• WORK TO COMPLETE:
Reproduce the text about Otho Kinsley and his rodeo ranch word for word, from the title through the last sentence.

──────── TEXT PROVIDED ────────

Otho Kinsley and his Rodeo Ranch
Otho Kinsley was born in 1899, the son of a farming family that had moved from Michigan to Bishop, California. His hopes of becoming a rodeo star were dashed when, after the family moved to Arizona, Otho maintained he was shot in the leg by one of Pancho Villa’s riflemen while riding a fence line. His love for the rodeo never diminished, however, and he was involved with rodeos for most of his life.
During the depression, Otho worked on a highway gang on the road between Tucson and Nogales and purchased 450 acres of land near Arivaca Junction for less than $100, acquiring additional land during the ensuing years until he had a total of 600 acres in the Santa Cruz Valley (south of Sahuarita and north of Tubac) on which he raised cotton and livestock. Not surprisingly, his specialty was raising bucking horses and bulls. He also established a tavern-restaurant-grocery store-gas station there, later adding a swimming pool, famous for its ice-cold water, two lakes, and an airstrip making it a popular recreation area where movies were shown on balmy Saturday nights. His most successful addition was a dance hall which was a large hexagonal building located where the Post Office is now. After a rodeo held at rodeo grounds on the ranch, a rodeo dance was held at the dance hall where he charged a ‘dime a dance’ and folks would drop a dime in a box and go dance to music provided by the likes of Pug Scott and her fiddle and John E. Jones and his group.

──────── RECORDS SUPPLIED ────────

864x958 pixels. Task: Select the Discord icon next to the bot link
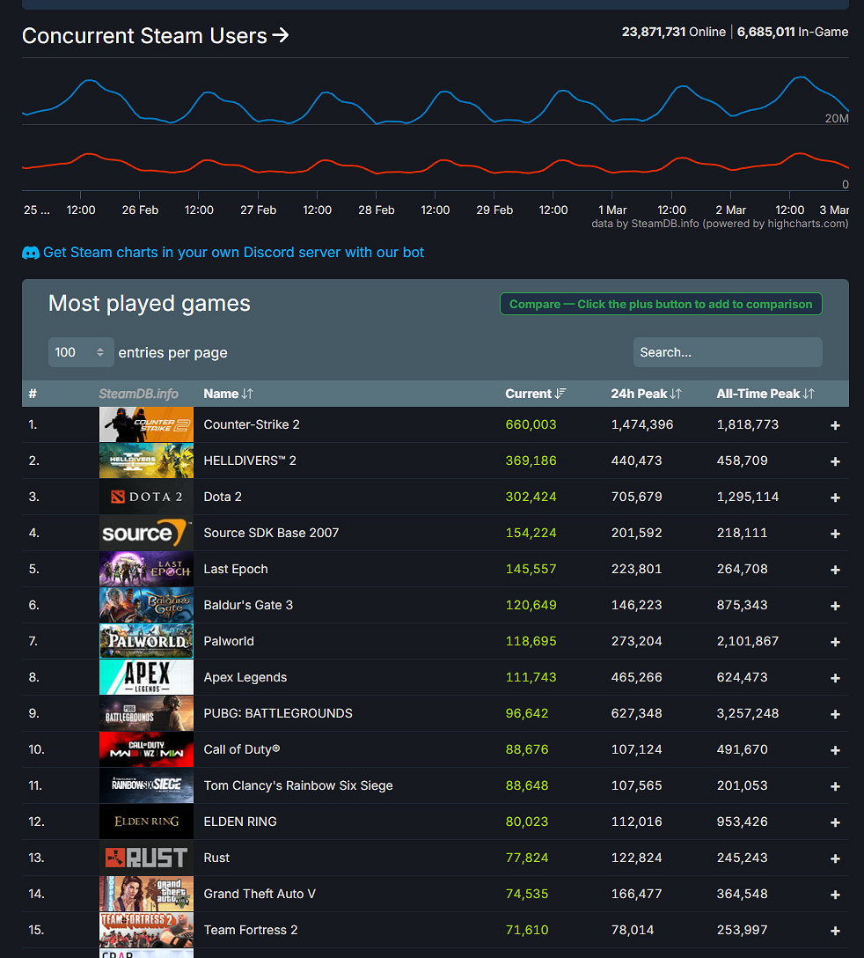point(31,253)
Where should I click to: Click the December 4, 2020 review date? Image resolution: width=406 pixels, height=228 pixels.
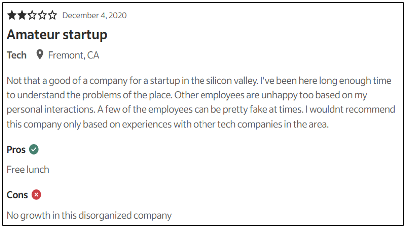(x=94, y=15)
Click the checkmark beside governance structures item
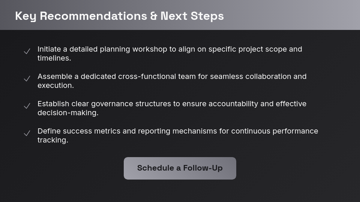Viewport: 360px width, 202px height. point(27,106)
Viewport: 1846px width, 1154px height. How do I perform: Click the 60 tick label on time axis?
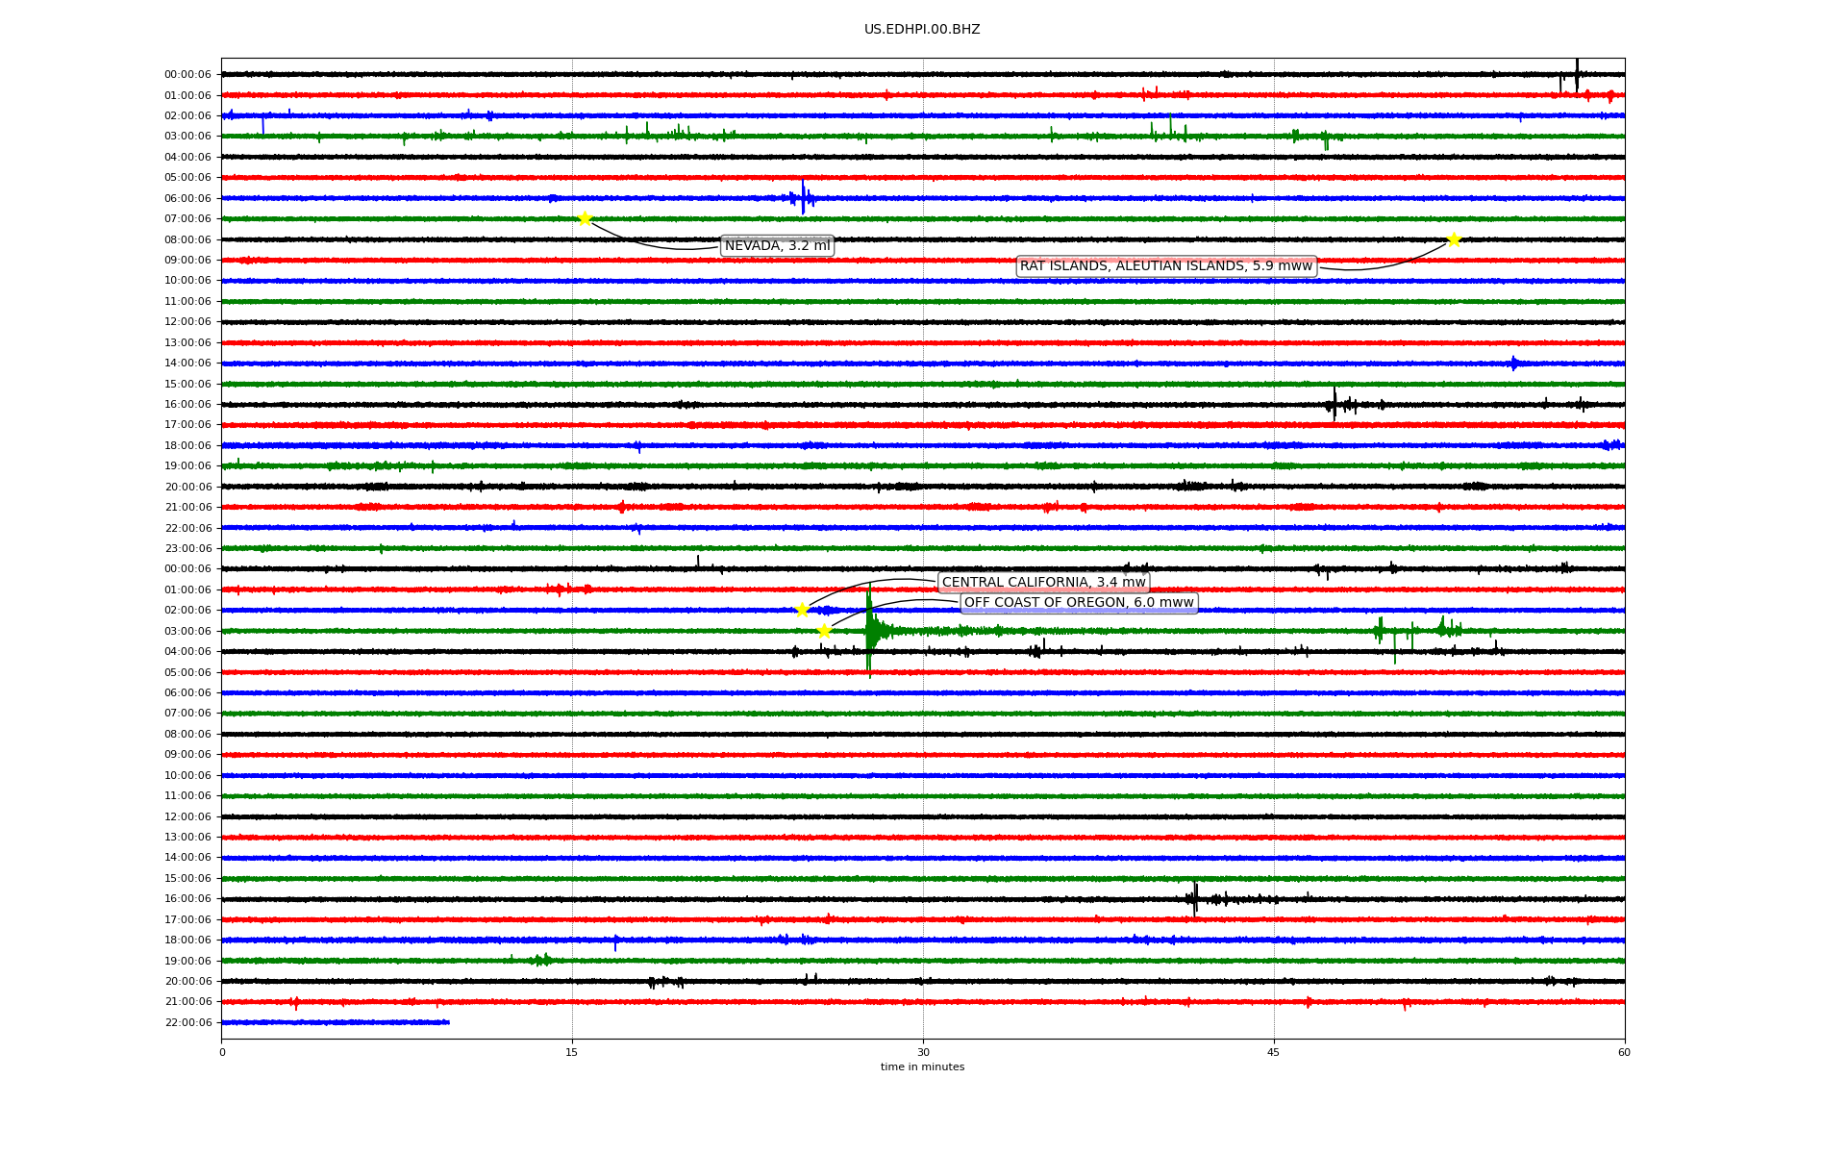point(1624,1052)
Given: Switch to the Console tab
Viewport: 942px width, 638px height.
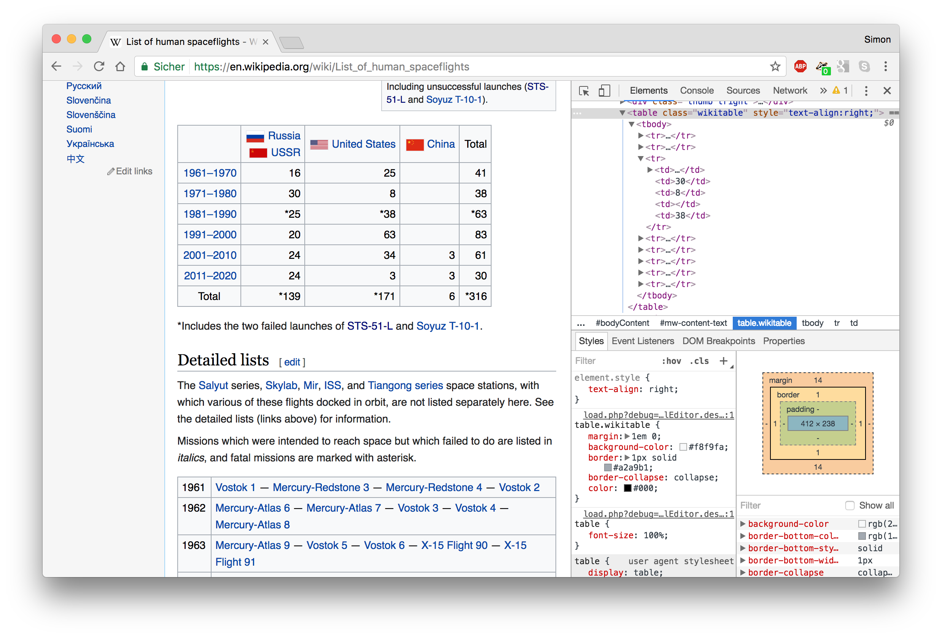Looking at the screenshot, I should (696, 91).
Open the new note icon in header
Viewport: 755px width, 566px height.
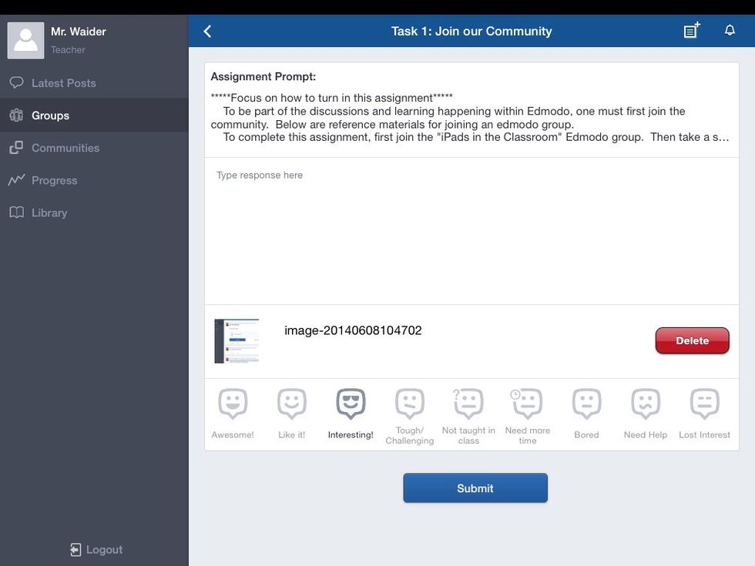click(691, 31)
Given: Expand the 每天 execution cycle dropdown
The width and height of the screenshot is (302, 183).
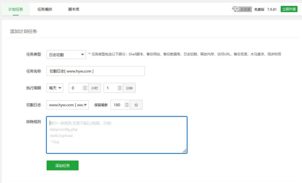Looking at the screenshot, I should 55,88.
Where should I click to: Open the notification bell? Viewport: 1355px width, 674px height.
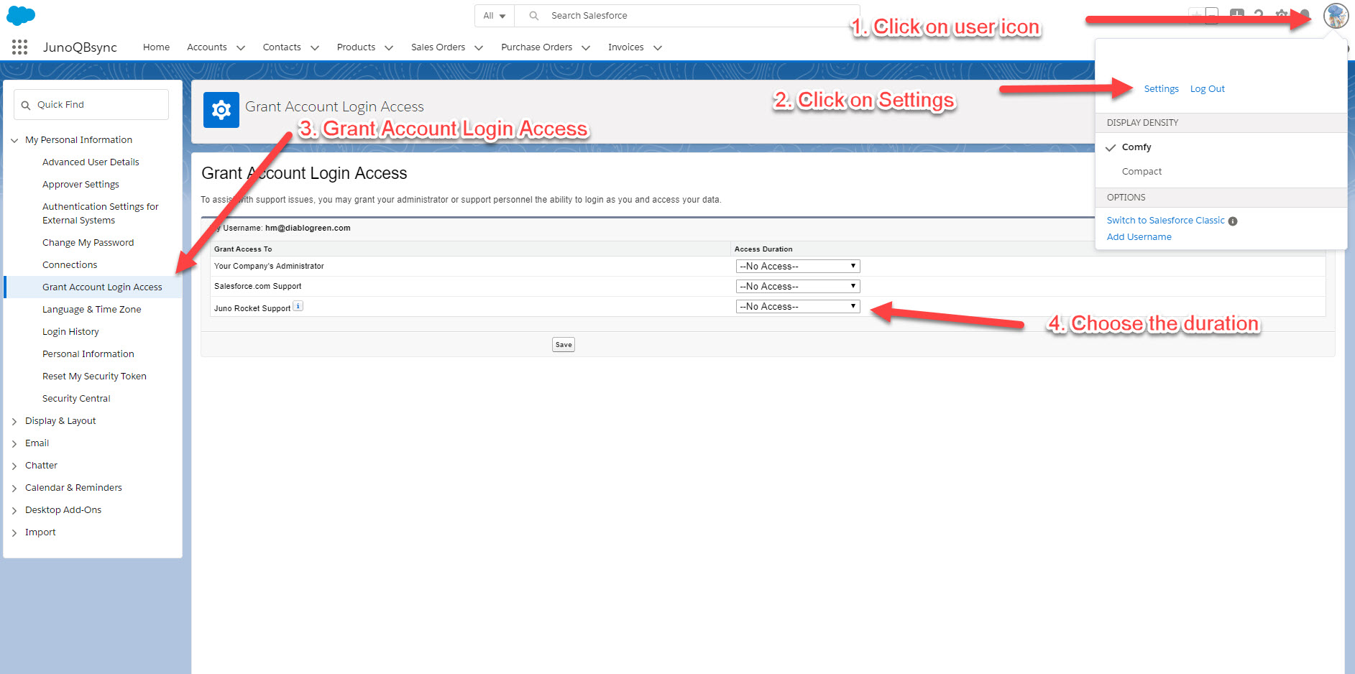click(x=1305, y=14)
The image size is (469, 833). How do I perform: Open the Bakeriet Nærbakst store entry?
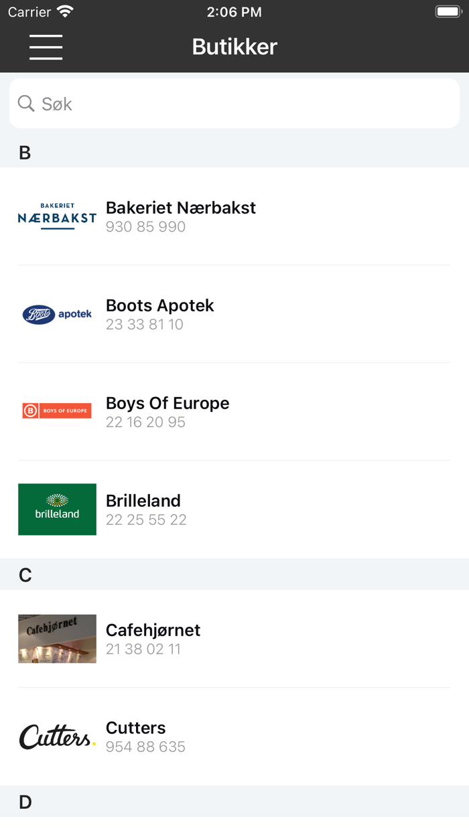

────────

• TASK OUTPUT:
Otho Kinsley and his Rodeo Ranch
Otho Kinsley was born in 1899, the son of a farming family that had moved from Michigan to Bishop, California. His hopes of becoming a rodeo star were dashed when, after the family moved to Arizona, Otho maintained he was shot in the leg by one of Pancho Villa’s riflemen while riding a fence line. His love for the rodeo never diminished, however, and he was involved with rodeos for most of his life.
During the depression, Otho worked on a highway gang on the road between Tucson and Nogales and purchased 450 acres of land near Arivaca Junction for less than $100, acquiring additional land during the ensuing years until he had a total of 600 acres in the Santa Cruz Valley (south of Sahuarita and north of Tubac) on which he raised cotton and livestock. Not surprisingly, his specialty was raising bucking horses and bulls. He also established a tavern-restaurant-grocery store-gas station there, later adding a swimming pool, famous for its ice-cold water, two lakes, and an airstrip making it a popular recreation area where movies were shown on balmy Saturday nights. His most successful addition was a dance hall which was a large hexagonal building located where the Post Office is now. After a rodeo held at rodeo grounds on the ranch, a rodeo dance was held at the dance hall where he charged a ‘dime a dance’ and folks would drop a dime in a box and go dance to music provided by the likes of Pug Scott and her fiddle and John E. Jones and his group.